The complaint alleges that FleetCor’s own terms of service have said customers would have to pay charges even if they were outside the limits placed by the customer. Internal company emails called the practice “…the most egregious customer impact we do as it takes customers by surprise (unless they’re really large) based on their experience with consumer cards.”
The complaint alleges that customers generally have not achieved the advertised per-gallon savings by using FleetCor’s cards. To support this allegation, the complaint cites FleetCor’s own documents, which show that customers’ average savings on fuel have fallen far short of the defendants’ marketing promises. The complaint also alleges that an analysis requested by Clarke in response to negative press coverage about these marketing practices showed that, on average, customers have saved a fraction of a cent per gallon—far less than the 5-10 cents per gallon frequently touted by the defendants.

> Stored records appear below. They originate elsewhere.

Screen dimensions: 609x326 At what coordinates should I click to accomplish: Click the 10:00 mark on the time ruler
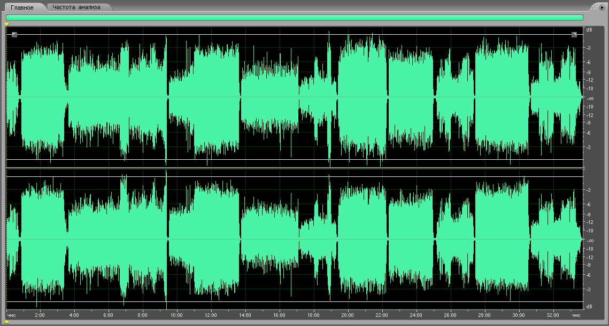pyautogui.click(x=176, y=315)
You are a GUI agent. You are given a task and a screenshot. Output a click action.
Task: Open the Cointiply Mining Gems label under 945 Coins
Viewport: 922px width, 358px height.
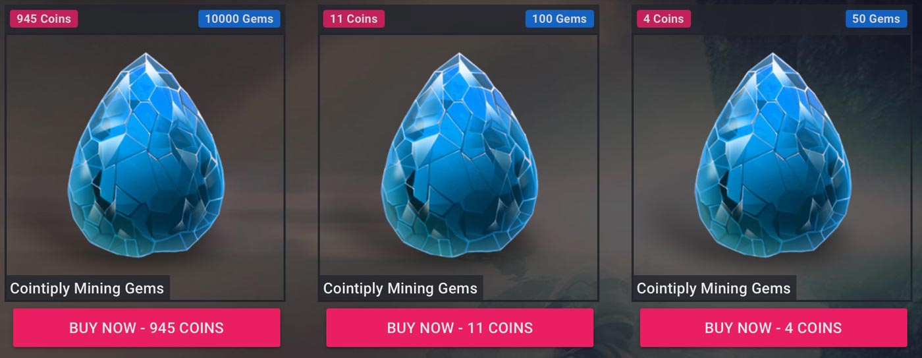[x=87, y=288]
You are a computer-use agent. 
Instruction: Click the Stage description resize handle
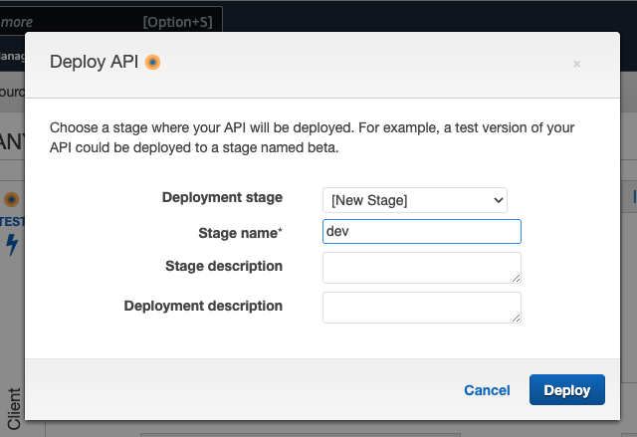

In addition, the fees charged by the defendants have exceeded any savings otherwise obtained using FleetCor’s cards.
“FleetCor fleeced its customers out of hundreds of millions of dollars through its dishonest practices,” said Samuel Levine, Acting Director of the FTC’s Bureau of Consumer Protection. “The FTC will do everything it can to get money back to FleetCor’s business customers and unsuspecting fuel card users by refiling this complaint administratively. We will also continue to work with Congress on a broader legislative solution following the Supreme Court’s decision in AMG, which has hindered our ability to recover redress for families and honest businesses.”